* [Try it]
Only the lines from the one that contains "Choose Teilen to share the post" through the end of the entries, both included, should be transcribed, exactly and without pictures.

Dataset entries:
+ + + + + + +

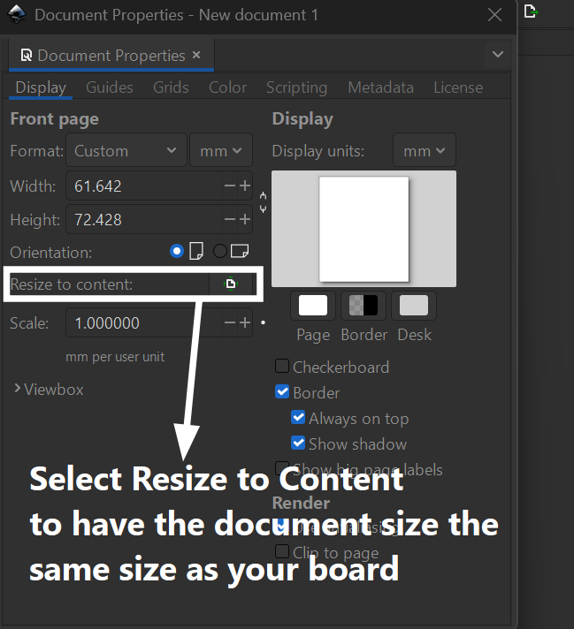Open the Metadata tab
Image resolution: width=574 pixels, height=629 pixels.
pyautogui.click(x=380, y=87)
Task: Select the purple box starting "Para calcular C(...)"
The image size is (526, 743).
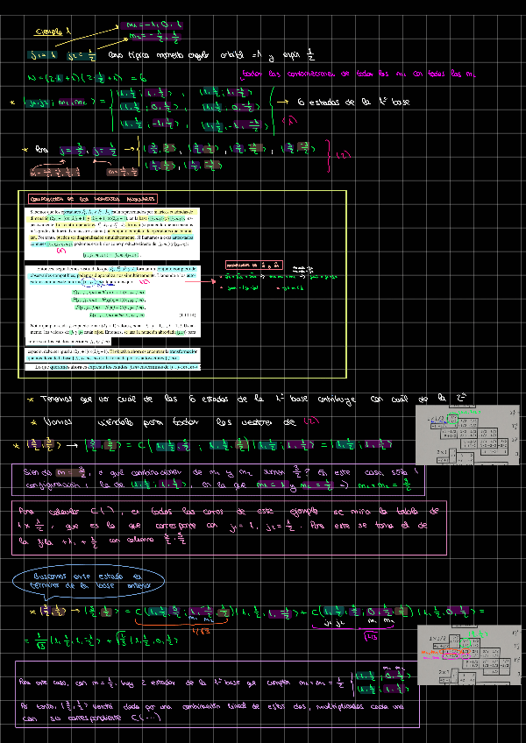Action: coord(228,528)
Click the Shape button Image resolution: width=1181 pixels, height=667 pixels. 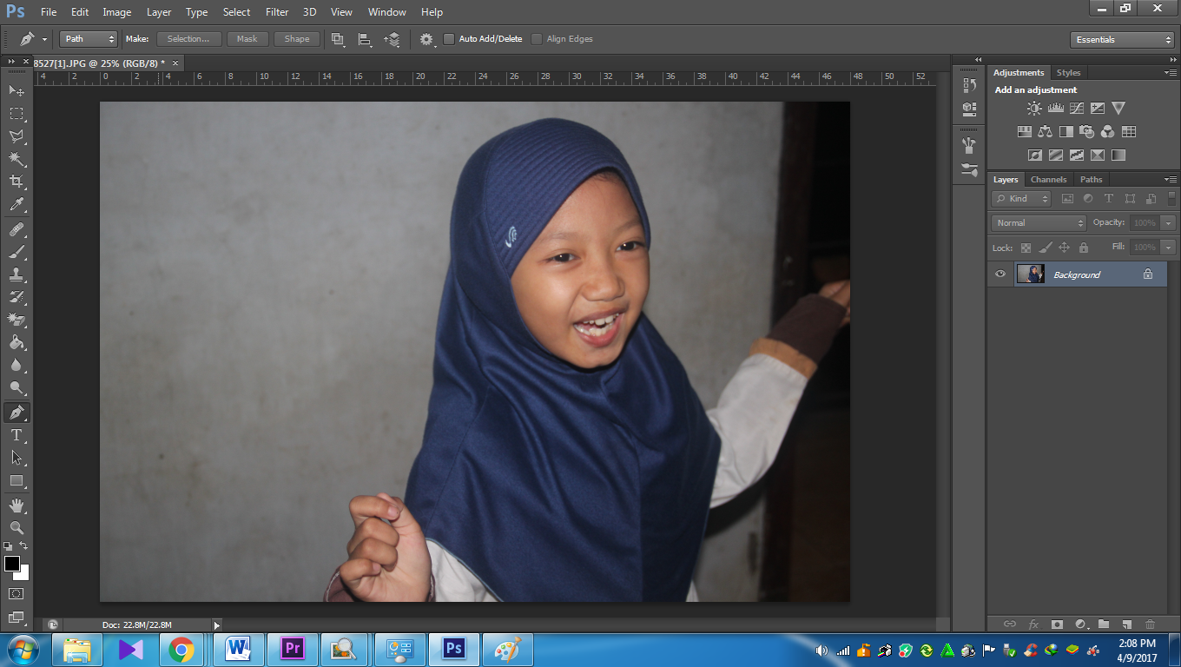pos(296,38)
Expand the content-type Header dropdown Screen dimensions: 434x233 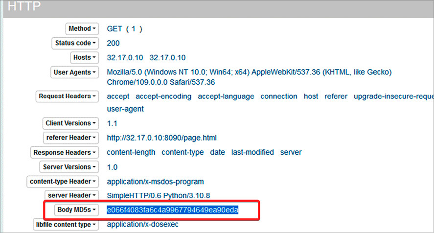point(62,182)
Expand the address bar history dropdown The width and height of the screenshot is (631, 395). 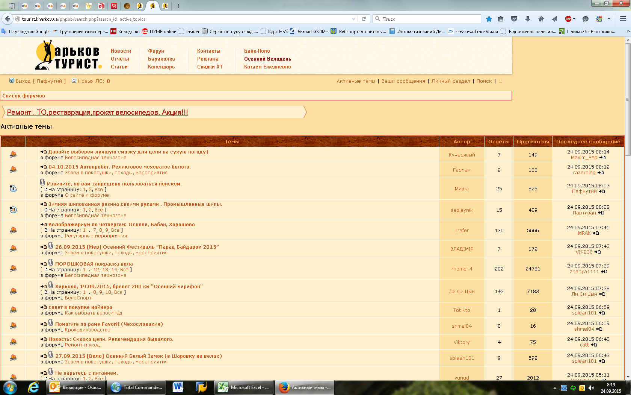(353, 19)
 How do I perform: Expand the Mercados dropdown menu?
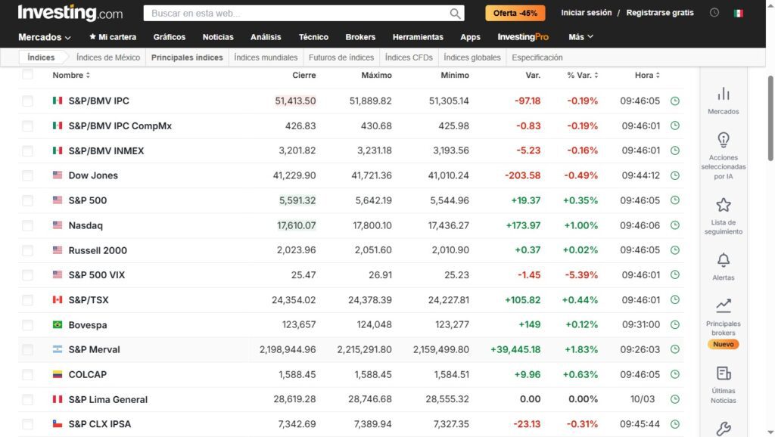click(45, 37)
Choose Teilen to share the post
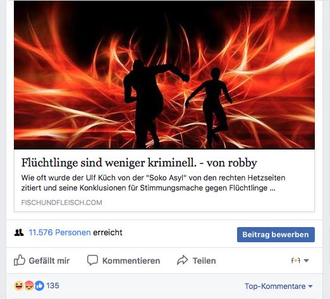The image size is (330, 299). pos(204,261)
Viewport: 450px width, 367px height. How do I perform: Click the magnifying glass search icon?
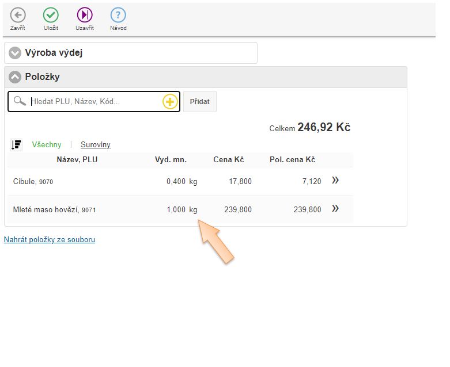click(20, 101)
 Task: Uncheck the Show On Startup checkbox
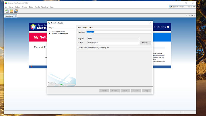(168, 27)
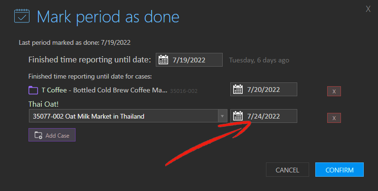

+ + + + + + +

* [Your response]
Choose Teilen to share the post
The image size is (330, 299). pos(204,261)
Viewport: 450px width, 367px height. How do I perform: Click the magnifying glass search icon?
click(20, 101)
 Task: Uncheck the Show On Startup checkbox
(168, 27)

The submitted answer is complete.